As Mr. Nielsen has suggested, I believe that the best course of action for you to pursue is to lobby the officers and directors of the HOA and alert them to the defalcation in which the CPA (and his crony officers and directors are engaged). If you have proof to back up your assertions, then I would present it the officers and directors in the form of detailed letters in an effort to induce change on their part. You can also indicate to them that if they do not rectify the problem, you will report the HOA, its CPA, and the conspiring officers and directors to IRS Criminal Investigations and/or the IRS Examination Division on the grounds that it is not complying with I.R.C. Sec. 528 and its liberal provisions for exempt function income.
Another possibility that you may want to entertain is to attempt to recall and oust the corrupt directors of the HOA, in accordance with the bylaws, and replace them with honest people.
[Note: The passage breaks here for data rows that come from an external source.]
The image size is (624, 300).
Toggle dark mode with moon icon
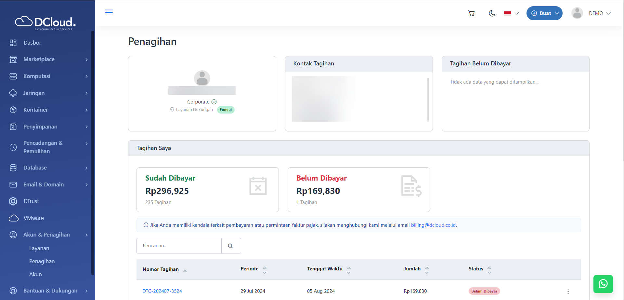[492, 13]
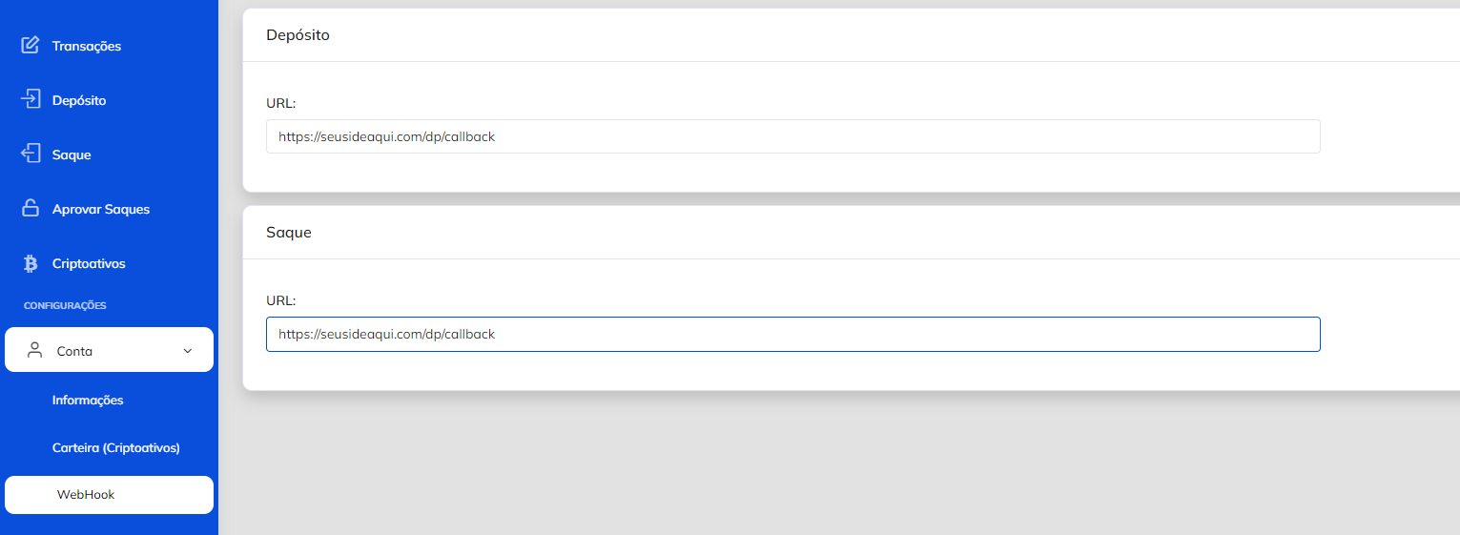Click the Aprovar Saques padlock icon
The height and width of the screenshot is (535, 1460).
click(x=31, y=208)
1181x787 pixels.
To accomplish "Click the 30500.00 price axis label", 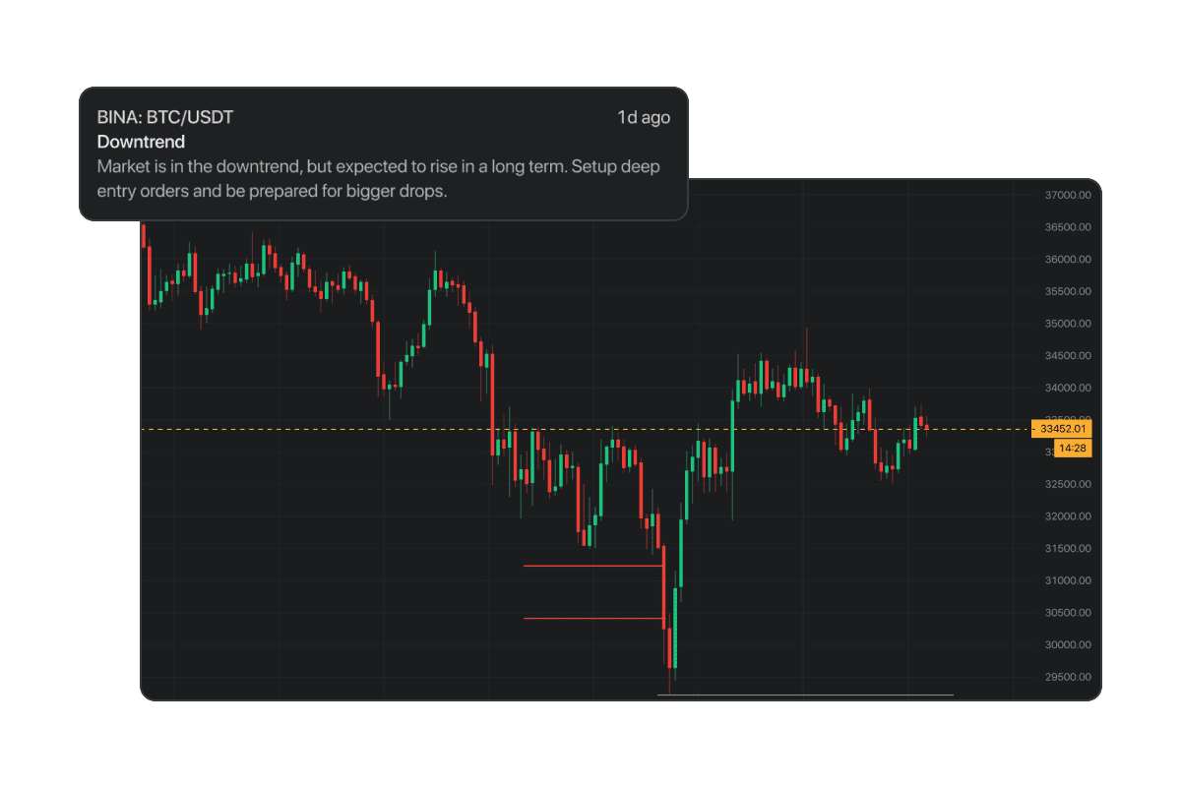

You may also want to consider running for a director position yourself, or if not, to support the candidacy of one or more of your neighbors. Then, once you have obtained a majority of honest directors on the board, they can appoint honest people to serve as officers and fire the CPA.
Depending on the amount of tax that the HOA has evaded, filing a qui tam action may not make economic sense from your standpoint. Unless you can convince the U.S. or VA governments (if the latter entity allows qui tam proceedings) to assume control over the qui tam litigation, unless you have an exceeding strong claim for waste, fraud, or abuse, you may not be able to persuade a reputable law firm to prosecute the litigation on your behalf. In addition, litigation takes a lot of time and a favorable result is not guaranteed. Grass-roots democracy also takes time but probably not as much time as litigation (unless there is no recall provision for directors in the HOA's bylaws and the directors serve for terms of more than 1-2 years).
Good luck in your efforts to clean up your HOA and throw the bastards out!
The answer to this question does not establish an attorney-client relationship. Moreover, this attorney is licensed to practiced law ONLY in the State of California. Answers to questions from users in other jurisdictions or states are meant to provide only general information. Users should contact a local attorney in their jurisdiction or state to address their specific tax issue.
Your association should have directors and officers who are required to act consistent with the association's organizational documents (bylaws, operating agreement, or other document depending on the type of entity). These governance documents coupled with state and federal law will define the "rules" by which it is governed. These same rules will define how you must proceed if you want to take action to have something changed. If you've not already done so, start with a discussion with one of the officers or directors. Then if that doesn't work, you may want to consult an attorney. Whether or not a Qui Tam action makes sense will depend on a number of factors that your attorney can also advise you on.
And it's always wise to keep in mind that you'll be dealing with neighbors who you may be living with for a long time so look for ways to resolve the situation without undue acrimony.
Evan A. Nielsen is licensed to practice law in California and handles federal tax matters throughout the U.S. The information provided here is for educational purposes only and is not intended as legal advice for a particular matter. This response does not create any attorney-client relationship with the author. For specific advice about your particular situation, please consult an attorney.